Le mariage d’Olivier et de Jacqueline n’était point fait pour inspirer à Christophe le regret de sa détermination. Olivier écoutait d’un air détaché, ironique, le maire qui flagornait lourdement le jeune couple, la famille riche, et les témoins décorés. Jacqueline n’écoutait pas; et furtivement elle tirait la langue à Simone Adam, qui l’épiait; elle avait parié avec elle que «cela ne lui ferait rien du tout» de se marier, et elle était en train de gagner: à peine si elle songeait que c’était elle qui se mariait; cette pensée l’amusait. Les autres posaient pour la galerie; et la galerie lorgnait. M. Langeais paradait; si sincère que fût son affection pour sa fille, sa principale préoccupation était de noter les gens, et de se demander s’il n’avait pas fait d’oublis dans sa liste de faire-part. Seul, Christophe était ému; il était à lui seul, les parents, les mariés, et le maire; il couvait des yeux Olivier, qui ne le regardait point.

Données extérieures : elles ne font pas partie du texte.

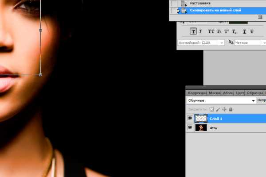Screen dimensions: 266x177
Task: Toggle lock position for the layer
Action: pos(224,109)
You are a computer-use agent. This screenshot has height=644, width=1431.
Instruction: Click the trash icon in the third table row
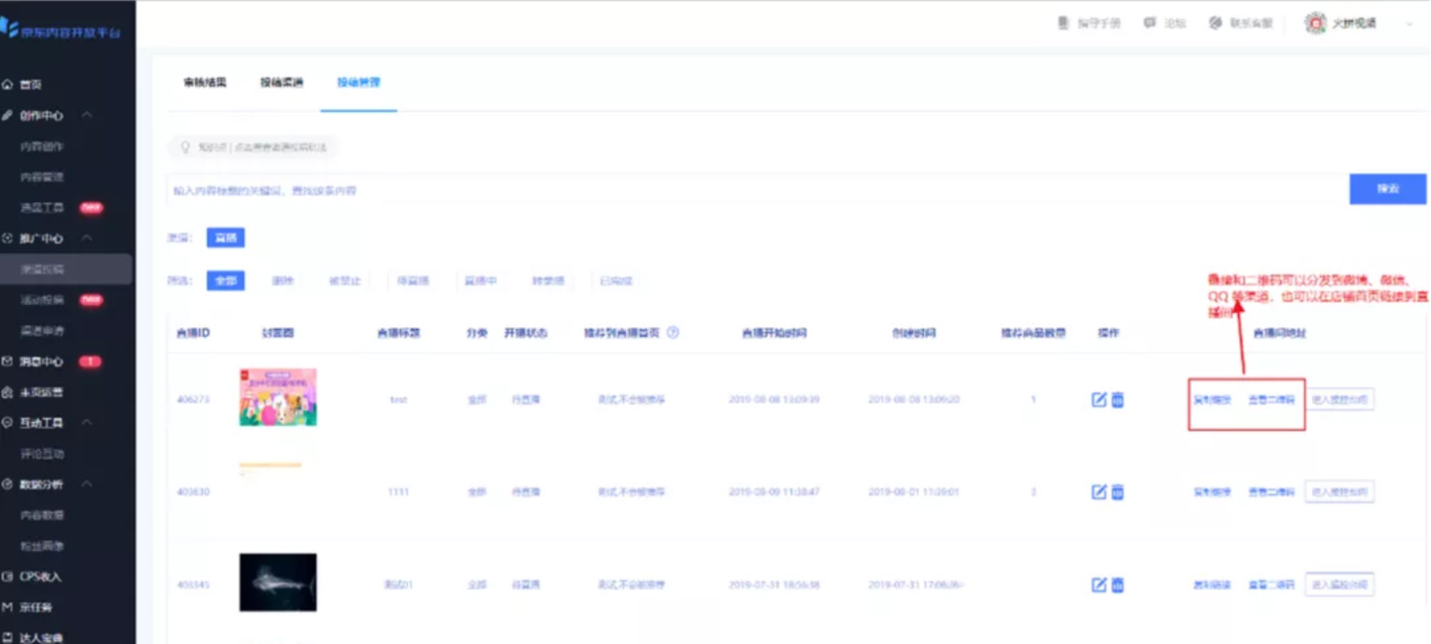pos(1118,585)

Le soir, le jeune couple partit pour l’Italie. Christophe et M. Langeais les accompagnèrent à la gare. Ils les voyaient joyeux, sans regrets, ne cachant point leur impatience d’être déjà partis. Olivier avait l’air d’un adolescent, et Jacqueline d’une petite fille… Tendre mélancolie de ces départs! Le père est triste de voir sa petite emmenée par un étranger, et pourquoi!… et pour toujours loin de lui. Mais eux n’éprouvent qu’un sentiment de délivrance enivrée. La vie n’a plus d’entraves; plus rien ne les arrête; ils se croient arrivés au faîte: on peut mourir maintenant, on a tout, on ne craint rien… Ensuite, on voit que ce n’était qu’une étape. La route reprend, et tourne autour de la montagne; et bien peu arrivent à la seconde étape…

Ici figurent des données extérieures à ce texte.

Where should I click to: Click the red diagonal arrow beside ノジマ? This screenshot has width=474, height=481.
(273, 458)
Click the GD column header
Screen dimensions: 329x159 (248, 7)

Le train les emporta dans la nuit. Christophe et M. Langeais revinrent ensemble. Christophe dit, avec malice:

– Nous voici veufs!

M. Langeais se mit à rire. Ils se dirent au revoir, et chacun alla de son côté. Ils avaient de la peine. Mais c’était un mélange de tristesse et de douceur. Seul, dans sa chambre, Christophe pensait:

– Le meilleur de moi-même est heureux.

Rien ne fut changé à la chambre d’Olivier. Il avait été convenu entre les deux amis que jusqu’au retour d’Olivier et à sa nouvelle installation, ses meubles et ses souvenirs resteraient chez Christophe. Il était encore présent. Christophe considéra le portrait d’Antoinette, il le plaça sur sa table, et il lui dit:

– Petite, es-tu contente?

*

Il écrivait souvent, – un peu trop, – à Olivier. Il en recevait peu de lettres, distraites, et peu à peu lointaines d’esprit. Il en était déçu; mais il se persuadait que cela devait être ainsi; il n’avait pas d’inquiétude pour l’avenir de leur amitié.

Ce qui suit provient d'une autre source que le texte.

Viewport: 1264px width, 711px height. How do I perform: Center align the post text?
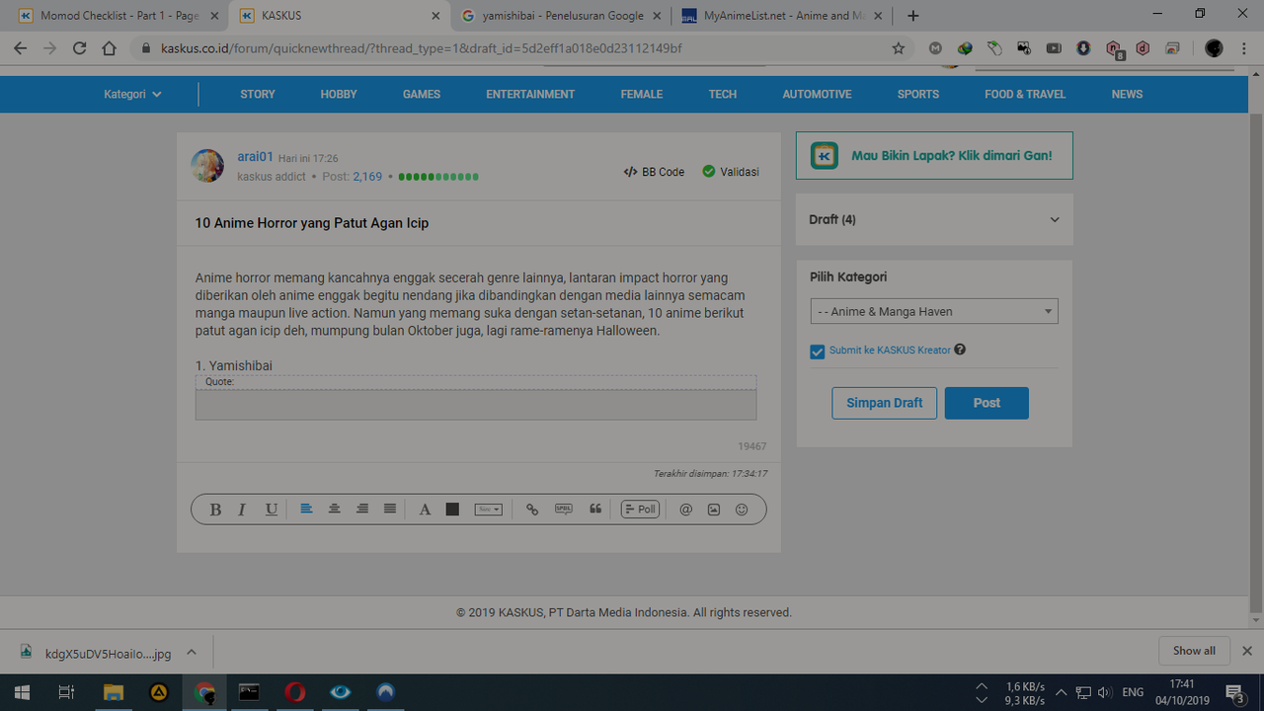[x=335, y=510]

La solitude ne lui pesait point. Loin de là: il n’en avait pas assez, pour son goût. Il commençait à souffrir de la protection du Grand Journal. Arsène Gamache avait une tendance à croire qu’il possédait un droit de propriété sur les gloires qu’il s’était donné la peine de découvrir: il lui semblait naturel que ces gloires fussent associées à la sienne, comme Louis XIV groupait autour de son trône Molière, Le Brun, et Lulli. Christophe trouvait que l’auteur de l’Hymne à Ægir n’était pas plus impérialement encombrant pour l’art que son patron du Grand Journal. Car le journaliste, qui ne s’y connaissait pas plus que l’empereur, n’en avait pas moins que lui des opinions arrêtées sur l’art; ce qu’il n’aimait point, il n’en tolérait point l’existence: il le décrétait mauvais et pernicieux; et il le ruinait, dans l’intérêt public. Spectacle grotesque et redoutable que celui de ces brasseurs d’affaires, mal dégrossis, sans culture, qui prétendaient, par l’argent et la presse, régner non seulement sur la politique, mais sur l’esprit, et lui offraient une niche avec un collier et la pâtée, ou pouvaient, sur son refus, lancer sur lui les milliers d’imbéciles, dont ils avaient fait leur meute! – Christophe n’était pas homme à se laisser morigéner. Il trouva fort mauvais qu’un âne se permît de lui dire ce qu’il devait faire et ce qu’il ne devait pas faire, en musique; et il lui donna à entendre que l’art exigeait plus de préparation que la politique. Il déclina aussi, sans précautions oratoires, l’offre de mettre en musique un inepte livret, dont l’auteur était un des premiers commis du journal, et que le patron recommandait. Cela jeta un premier froid dans ses relations avec Gamache.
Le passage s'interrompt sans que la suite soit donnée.